| Task details |
Though the entries hold pictures, only their text should be duplicated, exactly and in full.

Stored dataset items
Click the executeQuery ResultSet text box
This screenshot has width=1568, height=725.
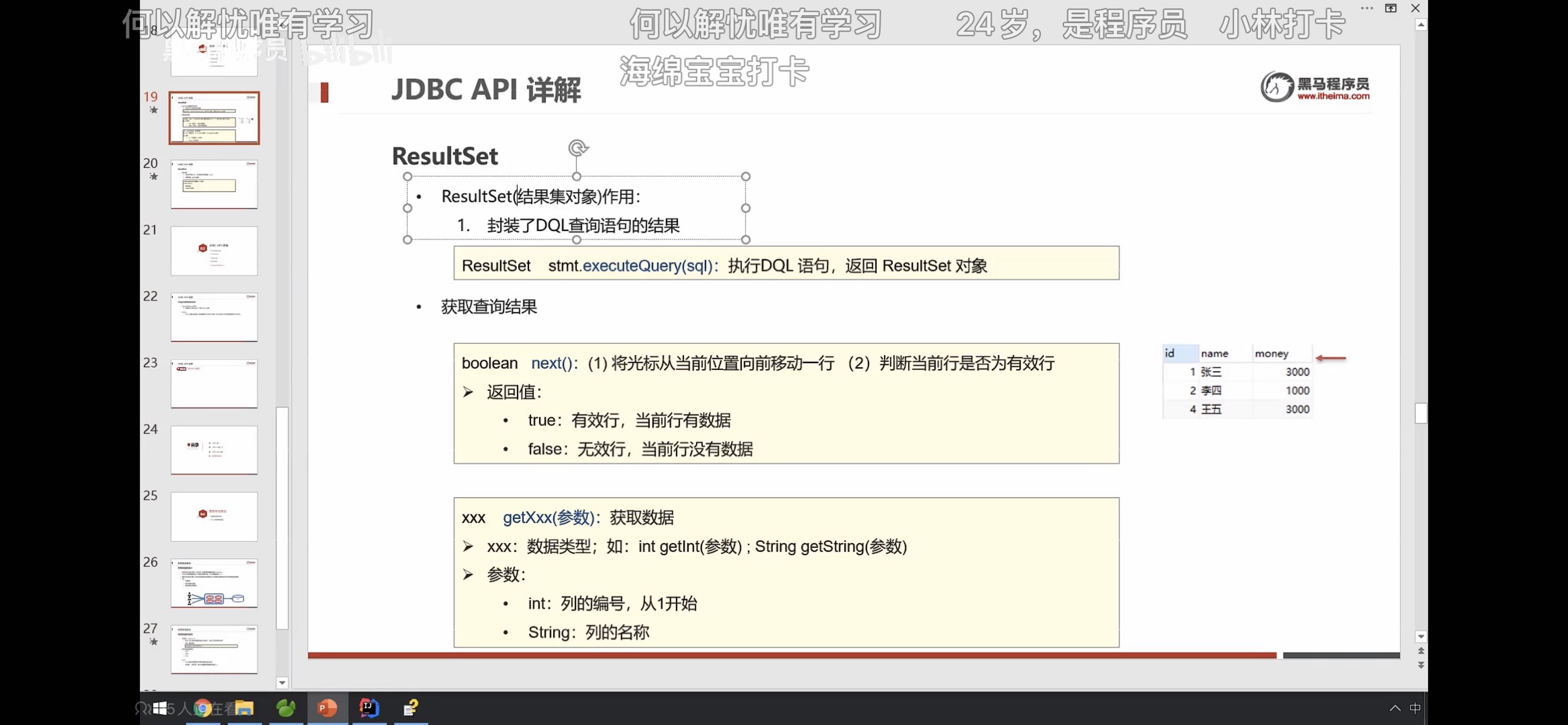(x=785, y=263)
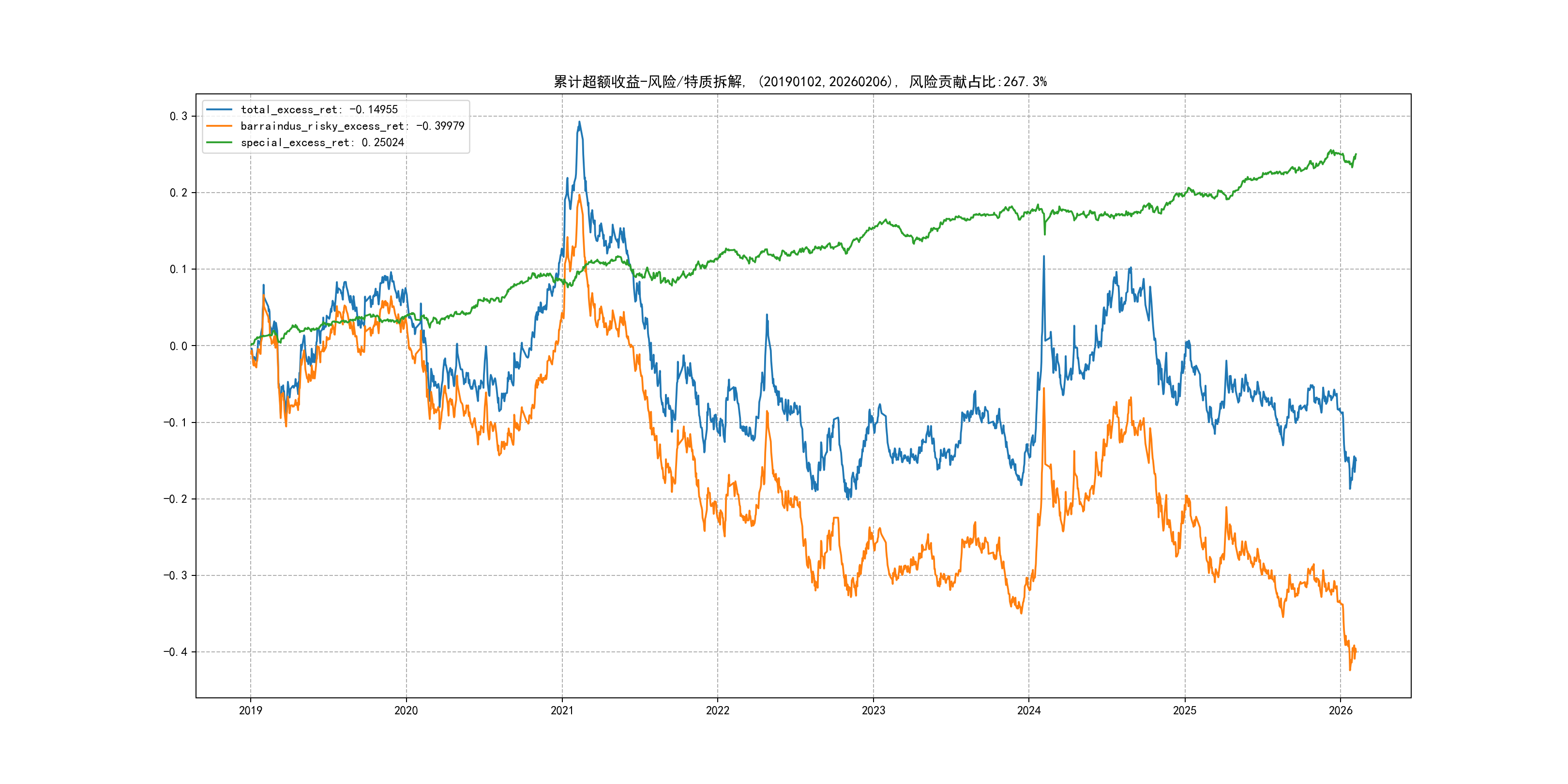The height and width of the screenshot is (784, 1568).
Task: Click the blue total_excess_ret legend line
Action: coord(219,109)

| Solution |
Click the executeQuery ResultSet text box
This screenshot has width=1568, height=725.
(x=785, y=263)
The height and width of the screenshot is (784, 1568).
Task: Click the blue total_excess_ret legend line
Action: coord(219,109)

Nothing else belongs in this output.